En plus des aspects purement environnementaux, les villes sélectionnent sur trois critères « psychologiques » principaux : la capacité à résoudre des problèmes complexes (interagir avec les inventions humaines), la neophilie (capacité à essayer de nouvelles nourritures et de nouveaux modes de vie) et la tolérance (à la présence humaine).

Tous des facteurs poussent les espèces à se séparer en deux espèces différentes (une sauvage et une urbaine) ou plus (pour différents micro-environnements urbains). Mais ne pas oublier que pour s'adapter à la ville, les espèces doivent avoir des pré-adaptations (être omnivore ou mangeur de graines, pour les oiseaux : avoir l'habitude de nicher sur des falaises, qui ressemblent aux hauts murs humains, ou avoir un chant aigu qui n'est pas oblitéré par celui des voitures). Les scarabées des fourmilières étaient eux-aussi probablement pré-adaptés, en ayant des carapaces coriaces qui leur permettait de résister aux assauts des fourmis. Les comportements reproducteurs peuvent changer : comme il y a bien plus de nourriture en ville, la sélection peut faire en faveur de mâles moins forts mais plus discrets (sans plumes blanches qui démontrent leur haut taux de testostérone par exemple). Toutes sortes de processus évolutionnaires de ce genre peuvent être observés en direct.

Un exemple fameux est celui des mites qui, pendant la révolution industrielle en Angleterre, ont commencé a à devenir blanches tachetées au lieu de noires : à cause des cendres des usines qui envahissait le pays, les mites blanches, d'abord une mutation aléatoire, se camouflaient mieux aux yeux des oiseaux et se reproduisaient donc plus, répandant leurs gènes ; mais maintenant qu'il n'y a plus de cendres, le processus est inversé : les mites évoluent à nouveau vers des ailes noires.

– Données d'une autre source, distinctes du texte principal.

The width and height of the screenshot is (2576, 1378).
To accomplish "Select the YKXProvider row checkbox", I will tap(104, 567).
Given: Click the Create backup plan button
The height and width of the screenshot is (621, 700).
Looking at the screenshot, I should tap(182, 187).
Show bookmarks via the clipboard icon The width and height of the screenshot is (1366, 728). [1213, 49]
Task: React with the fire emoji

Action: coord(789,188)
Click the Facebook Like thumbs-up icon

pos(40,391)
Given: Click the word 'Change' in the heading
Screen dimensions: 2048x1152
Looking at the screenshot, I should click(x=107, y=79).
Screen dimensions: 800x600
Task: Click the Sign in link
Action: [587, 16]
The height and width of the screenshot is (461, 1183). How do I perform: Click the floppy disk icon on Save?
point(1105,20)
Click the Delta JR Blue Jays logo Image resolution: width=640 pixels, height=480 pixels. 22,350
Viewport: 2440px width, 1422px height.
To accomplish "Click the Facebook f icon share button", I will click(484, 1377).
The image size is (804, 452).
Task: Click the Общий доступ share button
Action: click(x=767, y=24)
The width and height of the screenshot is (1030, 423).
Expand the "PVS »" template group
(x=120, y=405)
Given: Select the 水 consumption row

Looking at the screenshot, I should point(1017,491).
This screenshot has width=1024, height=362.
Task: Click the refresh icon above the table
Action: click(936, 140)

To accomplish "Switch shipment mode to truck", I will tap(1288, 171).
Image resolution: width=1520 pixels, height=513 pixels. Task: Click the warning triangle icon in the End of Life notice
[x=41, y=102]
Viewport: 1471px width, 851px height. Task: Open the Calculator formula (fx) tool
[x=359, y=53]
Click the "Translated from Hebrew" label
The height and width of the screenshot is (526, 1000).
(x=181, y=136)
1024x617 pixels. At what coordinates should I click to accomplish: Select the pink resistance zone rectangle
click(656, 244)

En somme, les écosystèmes des villes de part de monde deviennent de plus en plus proches les uns des autres : les espèces étant pré-adaptées aux villes se répandent rapidement grâce à la mondialisation et les mêmes solutions évolutionnaires ont tendance à apparaitre. La grande idée du livre, c'est la potentielle rapidité de l'évolution : quand l'environnement change, les espèces aux générations courtes peuvent évoluer à une vitesse tout à fait perceptible à l'échelle d'une vie humaine et même se séparer en plusieurs espèces qui se spécialisent pour des niches différentes et donc évoluent des traits différents. Il y a aussi dans ce livre une sorte de quasi-optimisme un peu déplacé : l'auteur essaie de faire la paix avec le fait que les terrains naturels où, enfant, il a appris la biologie, sont désormais urbanisés. On a presque l'impression qu'il dit : « Oh, l'urbanisation massive, ça va, tant qu'on met des jardins sur les toits de quelques immeubles dans les mégalopoles ! » Je comprends qu'il est pragmatique et que le propos du livre n'est pas de taper sur le progrès, mais je me dis que quelqu'un qui n'a pas l'habitude de lire de la biologie ou de l'écologie pourrait se dire, en refermant Darwin comes to town, que tout va bien, les espèces vont s’adapter et les villes vont devenir vertes. Si seulement.